De acordo com relatório do Departamento de Segurança Interna dos Estados Unidos sobre as detenções nos edifícios da Agência de Imigração e Alfândega (ICE), em 20 de abril havia 220 pessoas contaminadas, número que saltou para 1.312 em 26 de maio: um crescimento de 496% em quatro semanas. Enquanto isso, em meados de março o governo federal deu início às deportações sumárias, que o jornal  The Washington Post denunciou já haver atingido a marca de dez mil pessoas no início de abril.

Os números divulgados escancaram a alta taxa de contágios do coronavírus entre os imigrantes presos e o descaso do governo americano para com a saúde e a vida dessas pessoas. As informações sobre a pandemia ou orientações de prevenção ou equipamentos de proteção são escassas; os recém-chegados não são triados a fim de separar possíveis contagiados. Há relatos de pessoas passando muito mal durante horas sem atendimento algum exceto a ajuda dos companheiros de infortúnios nas celas abertas e geladas. Nos lugares onde ocorre isolamento, é porque existem solitárias minúsculas nas quais o doente é deixado à própria sorte.

Os detidos ouvidos em diversas reportagens, latino-americanos de origens diversas, incluindo brasileiros, são unânimes em denunciar maus-tratos e nenhum cuidado organizado pelas autoridades para evitar o contágio. Pelo contrário, existe uma luta constante para se conseguir itens básicos como máscaras ou lavagem de lençóis. Tais dificuldades evidenciam a intenção de fazer da pandemia um elemento de dissuasão para quem pretende cruzar as fronteiras ilegalmente.  

Para o padre Francisco Javier Calvillo, diretor da Casa do Migrante de Ciudad Juárez (México), um dos pontos mais procurados para cruzar a fronteira, a expulsão de imigrantes nessas condições é uma violação de seus direitos humanos, já que são enviados a um lugar remoto, em meio a uma pandemia, sem medidas sanitárias por parte de nenhum dos dois países.

 

Brasileiros na lista 

A emigração de brasileiros para os Estados Unidos tem crescido ano após ano. Em 2016 eram estimados em 1,2 milhão pela organização Migration Policy Institute, entre os quais de 250 mil a 400 mil estariam com documentação irregular. Apenas neste último ano, 20 mil brasileiros teriam cruzado a fronteira irregularmente, dos quais cerca de 7,6 mil foram detidos pelos guardas de fronteira. Segundo Mark Morgan, chefe do Controle de Fronteiras, os traficantes de pessoas passaram a ver os brasileiros como um mercado amplo e lucrativo a ser explorado, inclusive devido ao aumento de restrições governamentais impostas a pessoas procedentes do Brasil.
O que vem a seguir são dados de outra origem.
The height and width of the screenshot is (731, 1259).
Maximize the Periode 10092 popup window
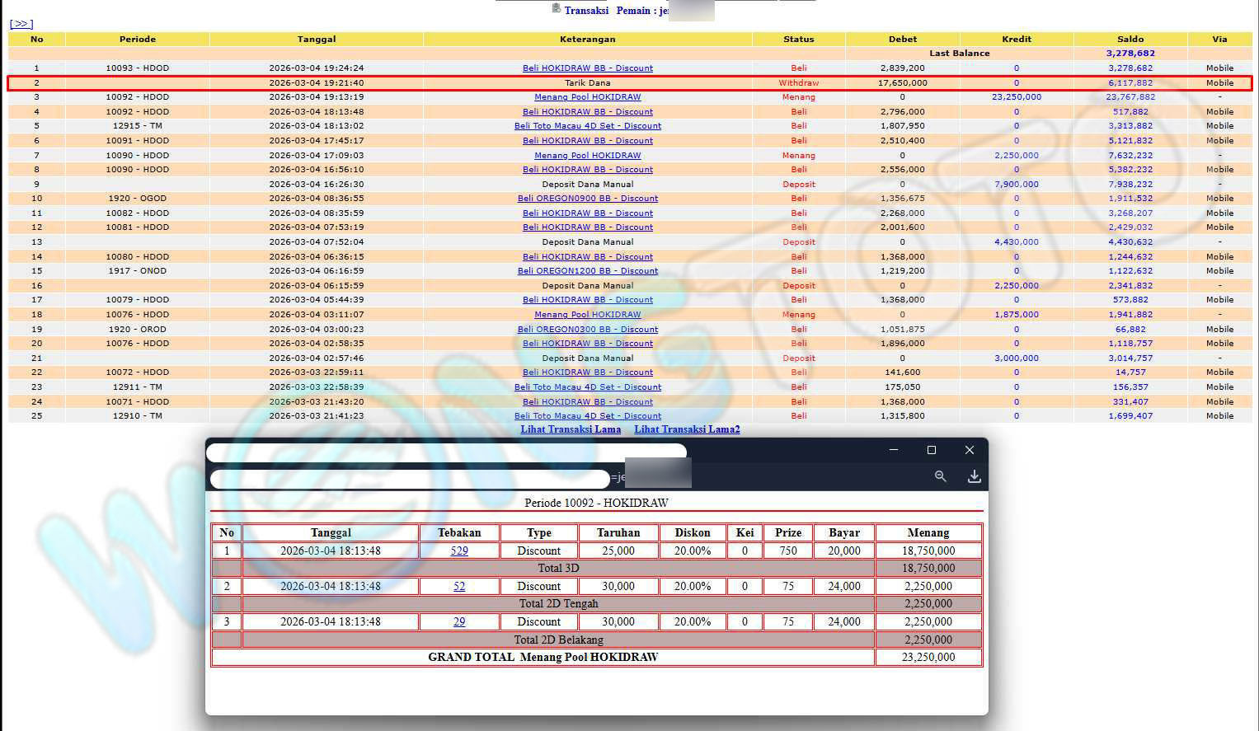point(931,450)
Em janeiro de 2020, antes da pandemia chegar ao continente americano, os brasileiros foram incluídos nas mesmas regras que determinam remoção automática para o México de todos os imigrantes indocumentados, onde deverão permanecer enquanto aguardam seus pedidos de residência serem avaliados e concluídos.    

Há mais. O governo americano foi autorizado pelo governo brasileiro a enviar ao Brasil aviões fretados com deportados. De fato, eles foram quase os únicos voos operados pelo aeroporto de Confins, em Belo Horizonte, enquanto os voos comerciais entre os dois países conheceram brusca redução. De outubro de 2019 até agora, foram 20 voos fretados de deportação para o Brasil, sendo 15 deles depois de março, quando a pandemia estava declarada e a recomendação geral de médicos e agentes públicos era evitar viagens não essenciais.

Sem ligar o nome à coisa, o responsável do governo americano comemorou a  expressiva queda no número de pessoas indocumentadas detidas na fronteira com o México. O inferno é uma promessa – eis a mensagem dos EUA de Trump aos que sonham com a “nação de imigrantes” simbolizada pela Estátua da Liberdade.